## [Document extract]

^^^^

This Registration Statement on Form S-8 is also filed for the purpose of registering 351,000 shares of the Registrant’s Common Stock issuable under previously announced inducement stock option awards granted on July 10, 2023 and July 17, 2023 (the “Inducement Awards”). The Inducement Awards were granted outside of the Plan.

Part I
INFORMATION REQUIRED IN THE SECTION 10(a) PROSPECTUS
Item 1.    Plan Information.
The documents containing the information specified in this Item 1 will be sent or given to (i) participants in the equity benefit plans covered by this Registration Statement and (ii) the employees issued the Inducement Awards as specified by Rule 428(b)(1) under the Securities Act of 1933, as amended (the “Securities Act”). In accordance with the rules and regulations of the Securities and Exchange Commission (the “Commission”) and the instructions to Form S-8, such documents are not being filed with the Commission either as part of this Registration Statement or as prospectuses or prospectus supplements pursuant to Rule 424 under the Securities Act.

^^^^

## [Data extract]
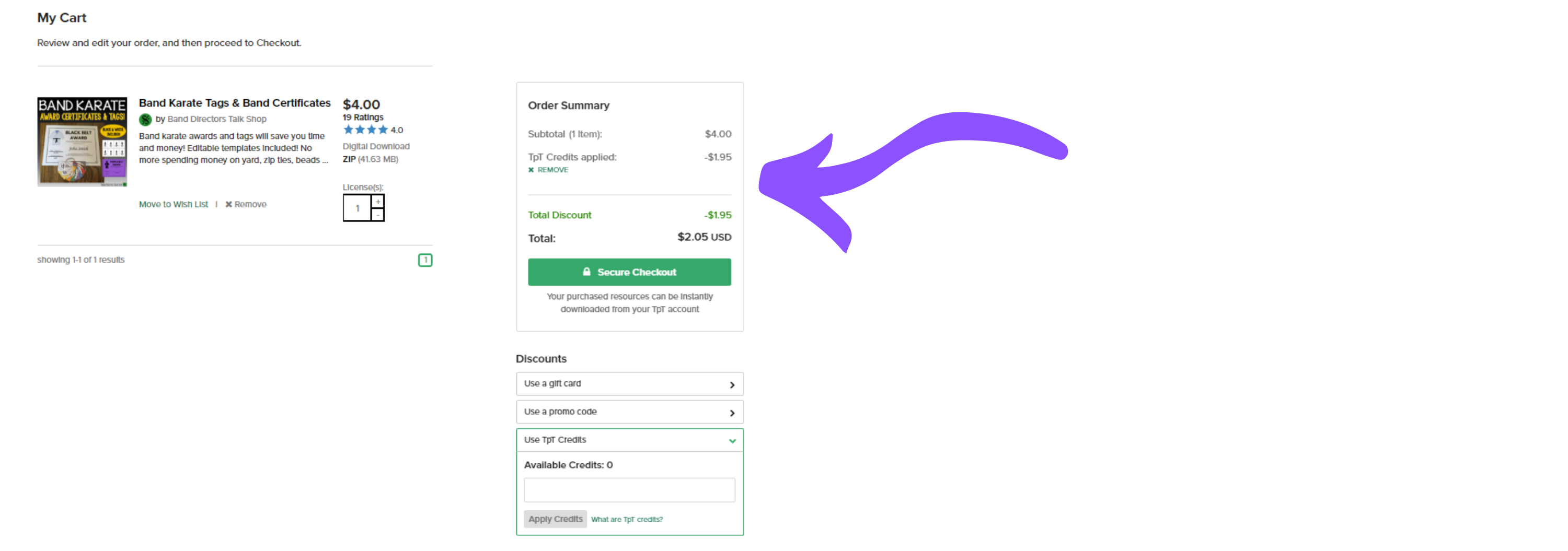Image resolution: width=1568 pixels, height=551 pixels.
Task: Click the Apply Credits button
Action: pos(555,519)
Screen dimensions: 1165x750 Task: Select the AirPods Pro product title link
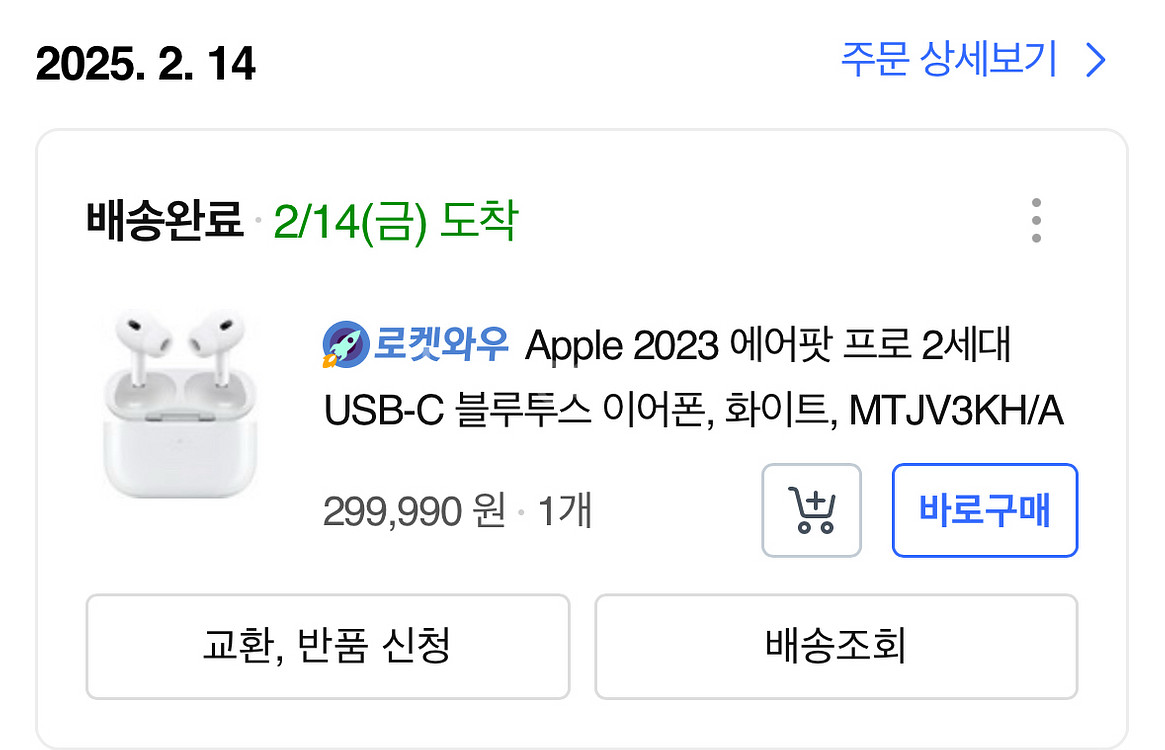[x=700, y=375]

^^^^

## [Explore the material]
1 > In the Form S-8 extract, how many shares of the Registrant's Common Stock are registered for the inducement stock option awards?
2 > Continue the Form S-8 extract from its final sentence.

## [Responses]
1 > 351,000 shares.

2 >
Item 2.    Registrant Information and Employee Plan Annual Information.
The documents containing the information specified in this Item 2 will be sent or given to (i) participants in the equity benefit plans covered by this Registration Statement and (ii) the employees issued the Inducement Awards as specified by Rule 428(b)(1) under the Securities Act. In accordance with the rules and regulations of the Commission and the instructions to Form S-8, such documents are not being filed with the Commission either as part of this Registration Statement or as prospectuses or prospectus supplements pursuant to Rule 424 under the Securities Act.
PART II
Information Required in the Registration Statement
Item 3.    Incorporation of Documents by Reference,
The Registrant hereby incorporates by reference into this Registration Statement the following documents filed with the Commission:
(a) The Registrant’s Annual Report on Form 10-K for the year ended December 31, 2023, filed with the Commission on February 22, 2024.
(b) The Registrant’s Current Report on Form 8-K filed with the Commission on January 9, 2024 (excluding any information furnished in such report under Item 7.01).



(c) The description of the Registrant’s Common Stock contained in its Registration Statement on Form 8-A, filed with the Commission on September 28, 2020, and any amendment or report filed with the Commission for the purpose of updating the description.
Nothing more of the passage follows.